### [Passage shown]
[Start]
That is not necessarily true, you will have some water that condenses on the sides and falls back into the solution till you have evaporated the water out of the acid. 

That is correct that it was probably thermal stress that caused the failure of the container. Either from a scratched beaker, cheap glass ware or improper glass ware used to do the process.

Yes pouring water into the sulphuric acid will cause an exothermic reaction and possible eruption of the solution if a lot of water is poured into a small amount of acid. If it is just a drop or 2 in a large quantity of acid there is less of a posability of this happening but it is still the posability of this happening.

Pouring your acid into the water also causes an exothermic reaction and less of a chance of an eruption of your solution unless you pour a lot of acid into a small amount of water. You can counter react this exothermic reaction to a degree by adding ice to your water and cooling the temperature of the water then add your sulphuric acid to the water. You will still have an exothermic reaction just not as sever of a rise in temperature.


----------



## solar_plasma (Mar 16, 2015)

> That is not necessarily true, you will have some water that condenses on the sides and falls back into the solution till you have evaporated the water out of the acid.


There is also condensing H2SO4. Yes, sulfuric doesn't vaporize on low temperatures, but at 200°C it will.


> Yes pouring water into the sulphuric acid will cause an exothermic reaction and possible eruption of the solution if a lot of water is poured into a small amount of acid. If it is just a drop or 2 in a large quantity of acid there is less of a posability of this happening but it is still the posability of this happening.



This is not correct, a drop can cause an eruption, though I can't remember at which concentration 18M or 10M, - or even both.



> Pouring your acid into the water also causes an exothermic reaction and less of a chance of an eruption of your solution unless you pour a lot of acid into a small amount of water. You can counter react this exothermic reaction to a degree by adding ice to your water and cooling the temperature of the water then add your sulphuric acid to the water. You will still have an exothermic reaction just not as sever of a rise in temperature.



I do not know the explanation, but water is a much better heat conductor than conc. sulfuric, if I remember right. If so, this alone could prevent the violent reaction.


----------



## rickbb (Mar 16, 2015)

Maybe I've misread some information in this post, (wouldn't be my first time). But;

For evaporating water off of sulfuric wouldn't it be safer to use a lower temperature and let it take longer? 

I concentrate battery acid by using a 1L beaker in a sand bath in a slow cooker, (crock pot). At 190F and let it run overnight I can bring 1L of 30% battery acid down to 300ml that will not reduce any further, leaving a viscous, oil like concentration. All done in a fume hood of course and I never see any of the white SO3 smoke, just small amount of water vapor which gradually reduces in volume as it concentrates down.
[End]
### [Recorded data]
[Start]
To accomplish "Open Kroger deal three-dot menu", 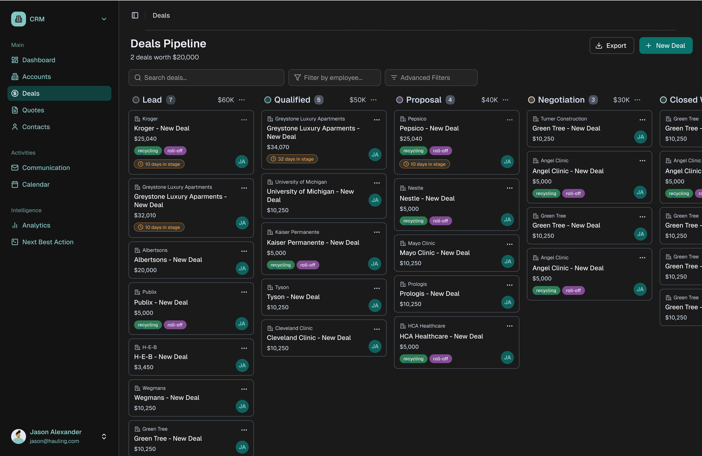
[End]
### [To do]
In the sulfuric acid forum thread, at what temperature does one poster say sulfuric acid will vaporize?

### [Output of the task]
At 200°C.